Graphics chip designer Nvidia Corp on Wednesday forecast a sharp drop in revenue in the current quarter on the back of the weaker gaming industry, knocking its shares down about 5 percent in after-hours trading.
The company expected third-quarter revenue of US$5.90 billion (S$8.2 billion), down 17 percent on the year, but said the declines would be partially offset by data centre and automotive business growth.
Analysts, however, raised concerns it may face more bad news as former growth areas slow.
"We think Nvidia may see further downside from the crypto-mining and data centre end markets," said Kinngai Chan, Summit Insights Group analyst.
Nvidia graphics chips called GPUs have been used for cryptocurrency mining and sales have taken a hit as the crypto market has crumbled.
Analysts have been concerned about a slowdown in data centre growth, which has supported chip sales.
Nvidia Chief Executive, Jensen Huang, said on an earnings call that Chinese cloud service providers' infrastructure investment had slowed a lot in the second quarter, but this had been offset by strong growth in the United States.
The company's second-quarter revenue of US$6.70 billion was significantly lower than the US$8.10 billion Nvidia forecast in May.

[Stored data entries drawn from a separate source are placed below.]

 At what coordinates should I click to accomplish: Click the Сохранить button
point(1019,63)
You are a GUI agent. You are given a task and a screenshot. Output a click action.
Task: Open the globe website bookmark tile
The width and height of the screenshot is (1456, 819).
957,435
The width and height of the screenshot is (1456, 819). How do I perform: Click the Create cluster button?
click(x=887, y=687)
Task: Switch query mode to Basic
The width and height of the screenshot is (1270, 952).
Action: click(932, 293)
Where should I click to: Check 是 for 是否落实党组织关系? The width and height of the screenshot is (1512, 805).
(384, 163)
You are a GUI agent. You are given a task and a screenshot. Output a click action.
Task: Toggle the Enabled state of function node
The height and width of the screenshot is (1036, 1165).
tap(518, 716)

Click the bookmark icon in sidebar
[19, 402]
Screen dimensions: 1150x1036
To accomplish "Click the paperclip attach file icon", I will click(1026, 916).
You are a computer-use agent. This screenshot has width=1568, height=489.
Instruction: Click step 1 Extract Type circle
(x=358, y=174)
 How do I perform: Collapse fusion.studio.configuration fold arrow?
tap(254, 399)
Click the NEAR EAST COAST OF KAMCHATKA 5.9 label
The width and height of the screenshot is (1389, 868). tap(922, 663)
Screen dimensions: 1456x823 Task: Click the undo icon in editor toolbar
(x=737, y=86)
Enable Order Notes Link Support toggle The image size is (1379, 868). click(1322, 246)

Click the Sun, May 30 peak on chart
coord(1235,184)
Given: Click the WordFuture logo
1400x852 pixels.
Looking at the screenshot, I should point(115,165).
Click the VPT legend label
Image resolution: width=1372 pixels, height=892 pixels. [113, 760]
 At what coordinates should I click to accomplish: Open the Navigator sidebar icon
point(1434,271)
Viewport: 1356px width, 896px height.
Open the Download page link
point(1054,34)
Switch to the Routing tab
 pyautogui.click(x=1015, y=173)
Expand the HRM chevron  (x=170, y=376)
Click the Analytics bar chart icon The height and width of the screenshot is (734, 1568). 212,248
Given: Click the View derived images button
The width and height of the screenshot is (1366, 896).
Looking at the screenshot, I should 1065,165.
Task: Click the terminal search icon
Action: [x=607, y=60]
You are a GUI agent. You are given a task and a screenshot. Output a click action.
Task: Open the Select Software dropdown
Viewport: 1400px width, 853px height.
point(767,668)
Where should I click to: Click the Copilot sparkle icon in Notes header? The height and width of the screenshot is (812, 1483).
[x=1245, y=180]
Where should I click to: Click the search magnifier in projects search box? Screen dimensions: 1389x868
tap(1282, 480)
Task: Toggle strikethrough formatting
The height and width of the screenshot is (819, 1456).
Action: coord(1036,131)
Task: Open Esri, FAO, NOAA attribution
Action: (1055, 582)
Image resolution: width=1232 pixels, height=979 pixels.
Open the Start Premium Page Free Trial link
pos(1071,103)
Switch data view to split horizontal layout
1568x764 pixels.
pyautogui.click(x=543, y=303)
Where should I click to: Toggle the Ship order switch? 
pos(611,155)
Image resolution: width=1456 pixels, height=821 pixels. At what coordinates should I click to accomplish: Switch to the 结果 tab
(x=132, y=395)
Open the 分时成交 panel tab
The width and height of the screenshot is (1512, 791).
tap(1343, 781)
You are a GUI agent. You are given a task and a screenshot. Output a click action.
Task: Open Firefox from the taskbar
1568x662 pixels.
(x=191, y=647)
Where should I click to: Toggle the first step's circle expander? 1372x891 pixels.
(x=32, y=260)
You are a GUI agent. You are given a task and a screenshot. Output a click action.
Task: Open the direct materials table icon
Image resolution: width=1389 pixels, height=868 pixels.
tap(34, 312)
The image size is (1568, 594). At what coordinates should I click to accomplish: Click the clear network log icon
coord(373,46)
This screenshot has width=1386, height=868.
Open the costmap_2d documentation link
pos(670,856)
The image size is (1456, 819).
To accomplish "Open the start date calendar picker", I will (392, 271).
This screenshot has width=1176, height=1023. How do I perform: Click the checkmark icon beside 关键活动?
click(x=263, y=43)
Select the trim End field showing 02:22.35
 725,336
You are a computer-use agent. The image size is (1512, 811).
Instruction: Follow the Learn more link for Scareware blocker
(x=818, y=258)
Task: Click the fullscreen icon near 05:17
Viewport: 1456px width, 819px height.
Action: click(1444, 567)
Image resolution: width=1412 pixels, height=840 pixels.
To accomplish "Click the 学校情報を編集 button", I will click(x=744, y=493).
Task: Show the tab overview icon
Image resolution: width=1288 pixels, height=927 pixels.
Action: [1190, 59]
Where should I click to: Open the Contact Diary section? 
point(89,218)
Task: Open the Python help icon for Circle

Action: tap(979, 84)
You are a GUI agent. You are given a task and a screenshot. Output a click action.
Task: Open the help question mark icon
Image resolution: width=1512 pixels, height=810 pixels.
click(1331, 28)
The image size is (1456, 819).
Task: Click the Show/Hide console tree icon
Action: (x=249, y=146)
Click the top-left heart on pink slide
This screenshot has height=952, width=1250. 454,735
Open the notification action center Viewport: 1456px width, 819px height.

Its gaming division posted revenue of US$2.04 billion, down 33 percent year-on-year. Data centre revenue held up at US$3.81 billion, up 61 percent year-on-year.
The gaming industry has been showing signs of weakness as consumers pull back from discretionary purchases such as video-gaming gear amid decades-high inflation.
Nvidia said it took a US$1.34 billion charge in the second quarter as it wrote down inventory built up when it thought the gaming and data centre markets would be much stronger.
"I know the demand is strong, but we expected the demand to be even stronger," Huang told Reuters about the write-down of data centre inventory.
Huang told analysts on the call that the company also faced supply chain challenges that prevented it from selling more systems to data centres.
"We're seeing great demand for GPUs in the cloud," Huang said on the call. "We were challenged this quarter with a fair amount of supply chain challenges."